The fall of the US stock market: a sharp decline in the value of shares of high-tech companies

Leading US stock indices ended Tuesday in the red. The biggest losses were noted by high-tech companies, the share price of which has long raised many questions. In one of the previous articles, we have already compared investing in cryptocurrencies and investing in stocks. And not just in stocks, but in the shares of tech giants like Apple or Tesla. And we concluded that few people buy shares of such companies to receive a dividend profit. Shares of Tesla or Apple are long-term investment tools. The opportunity to earn money on these instruments lies in the continuous (in the long term) growth of their value. That is, Apple or Tesla shares grow on the principle of bitcoin – because they are bought. Demand is growing, and so is the stock price. Of course, the companies themselves are also expanding, increasing production, gaining more and more popularity in the world, but hardly at the same pace as their shares are growing. For example, according to the latest information, about 1 billion people in the world use Apple smartphones. In theory, what is the maximum number of smartphone users from this company? 1.5 billion? Sooner or later, this ceiling will be reached, especially since the prices for smartphones of the apple company are growing from year to year.

But if people buy them, why not raise the prices? But there is no ceiling on the value of the company's shares. They can grow as long as there is an influx of new investors or investments. A person can use a Samsung smartphone, but at the same time buy Apple shares, provoking them to even greater growth. Apple itself can constantly make additional issues of shares or break existing ones into several parts (as it did recently), which allows it to attract more and more money. So, in some ways, the US stock market is the same bubble as cryptocurrencies. Apple's stock has doubled in 2020. But Apple itself has not doubled its revenue and has not doubled itself. This is the"bubble". The value of shares is determined not by real market and economic mechanisms, but by simple demand. Money in the world has become very much, they need to be put somewhere. Especially after in America, for example, about 5-6 trillion dollars were poured into the economy just last year. And they are going to pour the same amount into this one.

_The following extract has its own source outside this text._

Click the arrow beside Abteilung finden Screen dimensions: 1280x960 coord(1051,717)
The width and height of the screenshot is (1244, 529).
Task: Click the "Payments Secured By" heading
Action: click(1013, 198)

Thus, many experts have long predicted a new "Black Monday" for the US stock market. Over the past year, the stock market has grown significantly because of the pandemic, paradoxically. However, sooner or later, rates will start to rise in the States, which will put pressure on the stock market. Moreover, unlike in the UK, inflation in the US is accelerating, although not at a very high rate. And almost the only tool to contain inflation is to raise the key rate, no matter what Jerome Powell says. Thus, now that vaccination is going on at a high rate in America, many investors are simply not ready to increase their purchases of shares of high-tech American companies. Now we need to understand what will happen to inflation after more than $ 10 trillion has been and will be poured into the US economy in total.